(Position data for words and items)

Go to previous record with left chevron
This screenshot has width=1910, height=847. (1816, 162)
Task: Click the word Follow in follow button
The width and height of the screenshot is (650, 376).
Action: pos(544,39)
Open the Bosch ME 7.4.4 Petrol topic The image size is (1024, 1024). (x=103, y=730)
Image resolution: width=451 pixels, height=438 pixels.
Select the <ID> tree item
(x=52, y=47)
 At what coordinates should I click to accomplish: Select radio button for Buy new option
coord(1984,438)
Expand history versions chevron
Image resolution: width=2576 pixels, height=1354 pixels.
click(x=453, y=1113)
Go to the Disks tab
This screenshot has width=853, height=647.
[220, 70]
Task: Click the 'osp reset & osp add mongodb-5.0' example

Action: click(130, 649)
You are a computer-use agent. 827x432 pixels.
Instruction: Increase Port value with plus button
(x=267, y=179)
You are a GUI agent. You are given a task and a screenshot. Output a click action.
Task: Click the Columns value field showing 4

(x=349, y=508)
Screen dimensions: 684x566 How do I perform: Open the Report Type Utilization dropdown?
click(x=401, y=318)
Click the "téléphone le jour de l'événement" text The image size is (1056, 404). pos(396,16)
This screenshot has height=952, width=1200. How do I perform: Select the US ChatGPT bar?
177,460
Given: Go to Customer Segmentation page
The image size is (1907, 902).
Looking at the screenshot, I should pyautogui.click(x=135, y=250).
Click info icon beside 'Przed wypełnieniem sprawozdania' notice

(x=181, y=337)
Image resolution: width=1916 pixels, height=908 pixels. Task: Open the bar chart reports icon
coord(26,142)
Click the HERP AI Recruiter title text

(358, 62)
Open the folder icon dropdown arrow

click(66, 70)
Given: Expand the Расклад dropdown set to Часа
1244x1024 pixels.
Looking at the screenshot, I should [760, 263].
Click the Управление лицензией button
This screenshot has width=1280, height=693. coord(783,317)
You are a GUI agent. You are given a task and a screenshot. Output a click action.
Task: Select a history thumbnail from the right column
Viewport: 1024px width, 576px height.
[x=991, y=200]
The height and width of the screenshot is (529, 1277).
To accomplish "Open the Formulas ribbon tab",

**Set task**:
Set down, unchanged, the part of the rows above that opens with the line containing "Open the folder icon dropdown arrow" and closes with the line containing "This screenshot has width=1280, height=693.", both lines included.

**Result of the task**:
Open the folder icon dropdown arrow

click(66, 70)
Given: Expand the Расклад dropdown set to Часа
1244x1024 pixels.
Looking at the screenshot, I should [760, 263].
Click the Управление лицензией button
This screenshot has width=1280, height=693. coord(783,317)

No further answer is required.